▶ [Document]:
Part one of this article examined how various Arab and Muslim leaders have tried to dismiss the deep historical Jewish connection to Jerusalem and the Temple Mount – despite the mass of evidence confirming that connection. In this article, we explore further aspects of this millennia-old relationship between the Jewish people and their holy city.
It is a given that any Hebrew-language inscriptions dating back to antiquity are evidence of a Jewish presence. Hebrew was introduced to the world by the Jews through the Bible, and has been the official language of the Jewish people – and only the Jews – for the past 3,300 years.
City of David (Ir David)
To the south of the Temple Mount is a long, downward, sloping ridge which archaeologists call Ir David, the City of David. Thousands of artifacts have been found there dating back to the Biblical Era. Fortification walls, foundations of monumental buildings, fragments of jars, tools, and other items all attest to the ancient occupation of the area.
Arabs have claimed that these finds are from the ancient Arab occupation of the city and has no connection or relevance to the biblical Hebrews who, in their view, never lived in Jerusalem. In order to show the fallacy of that claim, we must produce finds that are unquestionably Jewish and biblical.
1) Dozens upon dozens of clay seals have been unearthed in the area bearing the stamp of Hebrew names written in paleo-Hebrew. Many of the names are found in the Bible and two names are unequivocally identified as specific biblical characters: One seal, bearing the unusual name of Gemariah ben Shafan, is identified as an official of that same name in the court of the Judean King Jehoiakim. Another seal also bears an unusual name, Gedaliah ben Pashur, an official in the court of the last king of Judah, Zedekiah.
2) Several dozen jar handles bearing the word Hebrew word Jehud (Judah) have been found in the City of David. Jehud was the name give to the Holy Land during the time of Ezra and Nechemia.
3) A jug handle was found northwest of the City of David with the Hebrew inscription Yerushalayim, Jerusalem. The Arabic name of the city is not Yerushalayim, but rather al-Quds.
4) In ancient times, government taxes consisted of grain, wine and oil. These were collected in a large jugs with the Hebrew word l’melech (“to the king”) carved into the handle. A number of l’melech handles were found in the City of David.
5) A famous architectural feature of the City of David is the water tunnel that goes beneath the ridge, conducting water from an underground stream to the Pool of Siloam at the southern tip of the slope. Most historians and archaeologists regard this as the water channel created by King Hezekiah to thwart the Assyrian siege, as mentioned in the Bible (Isaiah 8:6).

▶ [Dataset excerpt]:
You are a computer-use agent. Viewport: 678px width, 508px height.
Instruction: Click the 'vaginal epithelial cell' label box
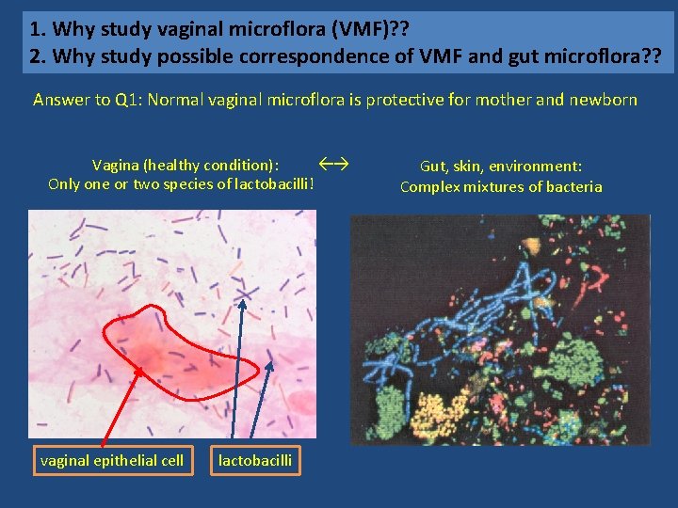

▶ [Work instructions]:
1: In the article on the Jewish connection to Jerusalem, what Hebrew word was carved into the handles of the jugs used to collect government taxes?
2: In the article on the Jewish connection to Jerusalem, rewrite the paragraph beginning "Dozens upon dozens of clay seals" as a short bulleted list that keeps its main facts.
3: Continue the article on the Jewish connection to Jerusalem from the point where it stops.

▶ [Outputs by task]:
1: The word l'melech, meaning "to the king."

2:
- Dozens of clay seals stamped with Hebrew names in paleo-Hebrew have been found in the area.
- Many of the names appear in the Bible.
- Two seals name specific biblical figures:
  - Gemariah ben Shafan, an official in the court of the Judean King Jehoiakim.
  - Gedaliah ben Pashur, an official in the court of Zedekiah, the last king of Judah.

3:
Two teams of ancient tunnelers worked on the project – one team in the north and the other in the south (see Isaiah 22:9). Miraculously, they met in the middle. When the laborers completed the digging of the tunnel, a commemorative description of the feat was engraved into the wall at the southern terminus of the tunnel.
The plaque, written in paleo-Hebrew, was discovered in the late 19th century. It was cut from the wall and carted off to Turkey; the Holy Land was part of the Turkish Ottoman Empire at the time, and it remains in the basement of the archaeological museum in Istanbul.
6) A synagogue dedication plaque has been unearthed in the City of David. It is written in Greek, the language of the city during the Hasmonean era, and mentions the community members who built the synagogue.
7) Hebrew University professor Yigal Shiloh uncovered a house in the City of David opposite the Kidron Valley. It is the most complete house excavated to date within the city of Jerusalem. It is known as the House of Ahiel because it contained a pottery shard with the Hebrew name Ahiel scratched on it. The house was burned during the Babylonian destruction of Jerusalem in 586 BCE.
Burial within the city limits of the ancient city of Jerusalem was not permitted. The valleys and mountains outside the city had to serve as burial grounds. The distribution of the First Temple era burial grounds outside the city attest to the scope and breath of the populated area.
It is significant to note that there are only two, relatively small, Muslim cemeteries in Jerusalem. One is found along the eastern wall of the Temple Mount and the other is adjacent to Independence Park in the Rechavia district.
1) From biblical times until today, Jews have been buried on the Mount of Olives. There are an estimated 150,000 Jewish graves there – great rabbis and humble Jews alike. These tombstones silently attest to the historical presence of the Jewish community. Burials were halted there in 1948 and in the subsequent 19 years of Jordanian rule, 40,000 Jewish graves were desecrated. After the Six Day War, restoration work began and the cemetery was re-opened for burials.
2) Aristocratic families and the wealthy had their own private burial vaults carved into the sides of the valleys. The biblical, priestly clan of Hezir (see Nehemiah 10:21 and 1-Chronicles 24:15) had its family tomb in Jerusalem’s Kidron Valley – identified by the ancient Hebrew inscription above the entrance.
Three other ancient family vaults are nearby, but only part of the Hebrew inscription remains, not enough to identify the families but enough to ascertain its Jewish nature.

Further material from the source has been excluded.